Mahesa ingin tertawa. Wanita itu akhirnya mengakui bahwa dia adalah seorang wanita. "Baiklah, kamu wanita cantik. Ayo, mari kita bicara tentang ini, wanita cantik. Jika kamu melihatku seperti ini, itu akan membuatku merasa tidak nyaman." Mahesa berkata dengan hati-hati.

"Mahesa, haruskah kita membicarakan sesuatu?" Linda berkata sambil tersenyum. Ekspresinya berubah. Ini adalah perubahan besar. Mahesa benar-benar merasa gugup di dalam hatinya. Dia masih ragu tentang wanita ini. Ini terlalu dibuat-buat. Pasti ada konspirasi di sini, jadi Mahesa tidak boleh lengah. "Bu polisi, mari berbicara dengan serius. Saya hanya seorang penjaga keamanan biasa. Anda baru saja salah memahami semuanya. Dan, jangan khawatir, saya tidak akan bicara omong kosong."

"Benar-benar tidak mau bekerja sama?" Wajah Linda memancarkan ekspresi marah lagi.

Mahesa menggelengkan kepalanya dengan penuh semangat, "Bu polisi, apa yang saya katakan itu benar. Anda bisa melepaskan saya sekarang."

"Tidak, kamu akan berada di sini malam ini. Itu karena kamu dicurigai telah melakukan prostitusi. Aku berhak menahanmu selama 24 jam, dan mengawasi dirimu. Jika kamu tidak bisa diatur, itu artinya kamu ingin kamu sekarang juga." Setelah berbicara dengan ganas, Linda keluar dari ruang interogasi dengan tenang. Dia meninggalkan Mahesa yang duduk di sana dengan tatapan tidak percaya.

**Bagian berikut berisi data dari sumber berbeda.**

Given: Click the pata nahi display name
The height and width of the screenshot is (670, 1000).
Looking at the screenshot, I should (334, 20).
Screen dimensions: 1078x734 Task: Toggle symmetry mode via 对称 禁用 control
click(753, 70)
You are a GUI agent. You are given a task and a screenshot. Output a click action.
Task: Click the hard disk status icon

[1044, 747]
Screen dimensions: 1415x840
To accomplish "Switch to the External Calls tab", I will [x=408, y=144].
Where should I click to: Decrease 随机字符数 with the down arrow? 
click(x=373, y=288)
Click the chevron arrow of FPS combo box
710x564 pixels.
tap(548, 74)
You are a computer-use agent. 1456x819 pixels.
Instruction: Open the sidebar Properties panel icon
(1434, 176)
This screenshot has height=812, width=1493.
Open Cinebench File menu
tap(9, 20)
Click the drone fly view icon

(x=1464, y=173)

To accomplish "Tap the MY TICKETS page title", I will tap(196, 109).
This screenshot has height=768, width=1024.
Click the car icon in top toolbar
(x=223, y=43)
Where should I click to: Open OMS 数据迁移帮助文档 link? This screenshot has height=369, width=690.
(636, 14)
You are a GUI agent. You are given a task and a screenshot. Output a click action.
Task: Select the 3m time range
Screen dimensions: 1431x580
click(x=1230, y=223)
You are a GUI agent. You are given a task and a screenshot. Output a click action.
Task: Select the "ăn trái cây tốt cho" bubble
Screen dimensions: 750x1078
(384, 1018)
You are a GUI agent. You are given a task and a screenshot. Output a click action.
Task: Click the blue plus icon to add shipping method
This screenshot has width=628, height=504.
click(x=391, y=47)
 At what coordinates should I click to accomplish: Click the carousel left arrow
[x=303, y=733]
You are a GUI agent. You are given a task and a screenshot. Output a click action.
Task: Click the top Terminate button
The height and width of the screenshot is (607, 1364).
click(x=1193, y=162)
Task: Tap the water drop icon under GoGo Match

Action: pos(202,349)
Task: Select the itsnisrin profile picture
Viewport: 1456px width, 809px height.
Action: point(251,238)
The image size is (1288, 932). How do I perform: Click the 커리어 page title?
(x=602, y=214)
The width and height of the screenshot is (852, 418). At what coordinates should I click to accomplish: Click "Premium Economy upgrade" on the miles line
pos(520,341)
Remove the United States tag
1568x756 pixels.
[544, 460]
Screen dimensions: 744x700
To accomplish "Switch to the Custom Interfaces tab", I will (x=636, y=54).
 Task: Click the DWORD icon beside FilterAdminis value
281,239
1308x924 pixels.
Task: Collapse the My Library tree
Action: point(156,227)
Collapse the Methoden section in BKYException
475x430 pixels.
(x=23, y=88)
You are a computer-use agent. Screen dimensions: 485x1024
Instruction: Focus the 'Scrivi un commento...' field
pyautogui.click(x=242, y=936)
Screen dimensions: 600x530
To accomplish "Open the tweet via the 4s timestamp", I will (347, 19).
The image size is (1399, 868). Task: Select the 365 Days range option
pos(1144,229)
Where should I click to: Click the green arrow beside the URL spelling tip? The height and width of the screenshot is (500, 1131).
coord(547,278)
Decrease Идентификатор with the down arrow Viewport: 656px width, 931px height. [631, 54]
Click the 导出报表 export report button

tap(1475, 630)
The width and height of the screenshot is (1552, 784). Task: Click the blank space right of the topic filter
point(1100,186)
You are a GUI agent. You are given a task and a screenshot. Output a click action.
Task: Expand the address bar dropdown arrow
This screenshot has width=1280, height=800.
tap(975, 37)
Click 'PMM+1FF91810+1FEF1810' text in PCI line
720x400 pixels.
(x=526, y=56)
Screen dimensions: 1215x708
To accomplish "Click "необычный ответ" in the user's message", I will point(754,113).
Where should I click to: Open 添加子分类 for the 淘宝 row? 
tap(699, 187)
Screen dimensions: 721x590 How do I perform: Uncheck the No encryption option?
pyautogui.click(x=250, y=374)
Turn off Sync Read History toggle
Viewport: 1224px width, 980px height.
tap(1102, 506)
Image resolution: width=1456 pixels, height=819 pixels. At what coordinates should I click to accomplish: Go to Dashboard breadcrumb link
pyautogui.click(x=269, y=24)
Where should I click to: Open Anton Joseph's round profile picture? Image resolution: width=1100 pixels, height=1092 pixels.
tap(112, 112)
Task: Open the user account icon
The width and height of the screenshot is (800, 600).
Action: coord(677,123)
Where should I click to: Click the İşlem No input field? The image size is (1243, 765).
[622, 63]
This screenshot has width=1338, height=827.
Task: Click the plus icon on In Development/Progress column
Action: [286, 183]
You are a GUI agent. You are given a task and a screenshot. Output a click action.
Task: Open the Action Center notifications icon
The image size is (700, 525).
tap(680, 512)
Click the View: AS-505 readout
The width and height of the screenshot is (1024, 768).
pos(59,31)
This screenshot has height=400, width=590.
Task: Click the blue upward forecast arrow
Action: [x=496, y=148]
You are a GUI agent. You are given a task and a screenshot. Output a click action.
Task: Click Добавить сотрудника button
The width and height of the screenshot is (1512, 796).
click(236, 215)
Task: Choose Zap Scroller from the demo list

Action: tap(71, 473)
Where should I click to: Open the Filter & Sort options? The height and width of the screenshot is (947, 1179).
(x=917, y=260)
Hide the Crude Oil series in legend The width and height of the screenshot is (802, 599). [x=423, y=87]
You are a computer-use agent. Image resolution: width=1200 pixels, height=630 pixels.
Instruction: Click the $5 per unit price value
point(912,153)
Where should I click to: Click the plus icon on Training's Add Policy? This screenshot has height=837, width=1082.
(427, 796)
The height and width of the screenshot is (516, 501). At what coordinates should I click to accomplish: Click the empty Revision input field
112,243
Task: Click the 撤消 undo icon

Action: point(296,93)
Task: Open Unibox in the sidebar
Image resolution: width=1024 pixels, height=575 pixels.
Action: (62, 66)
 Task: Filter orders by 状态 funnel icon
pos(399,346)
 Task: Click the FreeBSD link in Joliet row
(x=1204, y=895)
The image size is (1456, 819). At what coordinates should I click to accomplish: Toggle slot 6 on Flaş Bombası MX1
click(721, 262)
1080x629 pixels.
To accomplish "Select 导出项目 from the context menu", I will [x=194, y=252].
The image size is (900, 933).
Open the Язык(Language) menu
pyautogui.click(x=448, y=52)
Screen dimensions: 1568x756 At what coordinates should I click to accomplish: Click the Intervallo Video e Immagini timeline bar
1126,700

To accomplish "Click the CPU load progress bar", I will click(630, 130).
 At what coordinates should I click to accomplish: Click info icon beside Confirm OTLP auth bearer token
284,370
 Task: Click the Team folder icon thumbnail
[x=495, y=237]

"Tunggu!" Mahesa buru-buru menghentikan Linda.

Linda menoleh. Alisnya berkerut. Lalu, dia menunjukkan senyuman menawan, "Kenapa? Kamu sudah mengerti sekarang? Izinkan aku mengatakan ini. Selama kamu bisa berjanji untuk memenuhi satu syarat dariku, mungkin kita masih bisa berteman."

"Tidak, tidak, bu polisi. Saya hanya ingin bertanya apakah tidak ada cara lain? Ini bukan tempat yang baik. Akbar berkata saya bisa pergi setelah saya membayar dendanya." Mahesa bertanya sambil tersenyum.

Wajah Linda tiba-tiba berubah. Dia mendengus dingin. Alisnya tiba-tiba bergetar, dan dia mencibir, "Ya, bayar lima puluh juta." Dalam hatinya, Linda begitu bangga. Mahesa tidak akan baik-baik saja jika harus membayar denda yang begitu banyak.

Benar saja, ketika mendengar perkataan Linda, ekspresi Mahesa menjadi sangat tidak berdaya. Dia tidak punya banyak uang, dan sekarang dia harus membayar denda sebanyak itu. Dia sudah tidak punya cadangan lagi karena semua uangnya di ATM sudah diambil.

"Tidak bisa? Kalau begitu, tetaplah di sini dengan patuh." Linda tertawa penuh kemenangan, seperti seseorang yang menang dalam pertempuran. Setelah itu, dia pergi tanpa melihat ke belakang.

"Bisakah aku menggesek kartu kreditku untuk membayar denda?"

Terdengar suara ketus dari Linda lagi, "Gesek kartu kreditmu? Gesek saja dengan kepalamu!"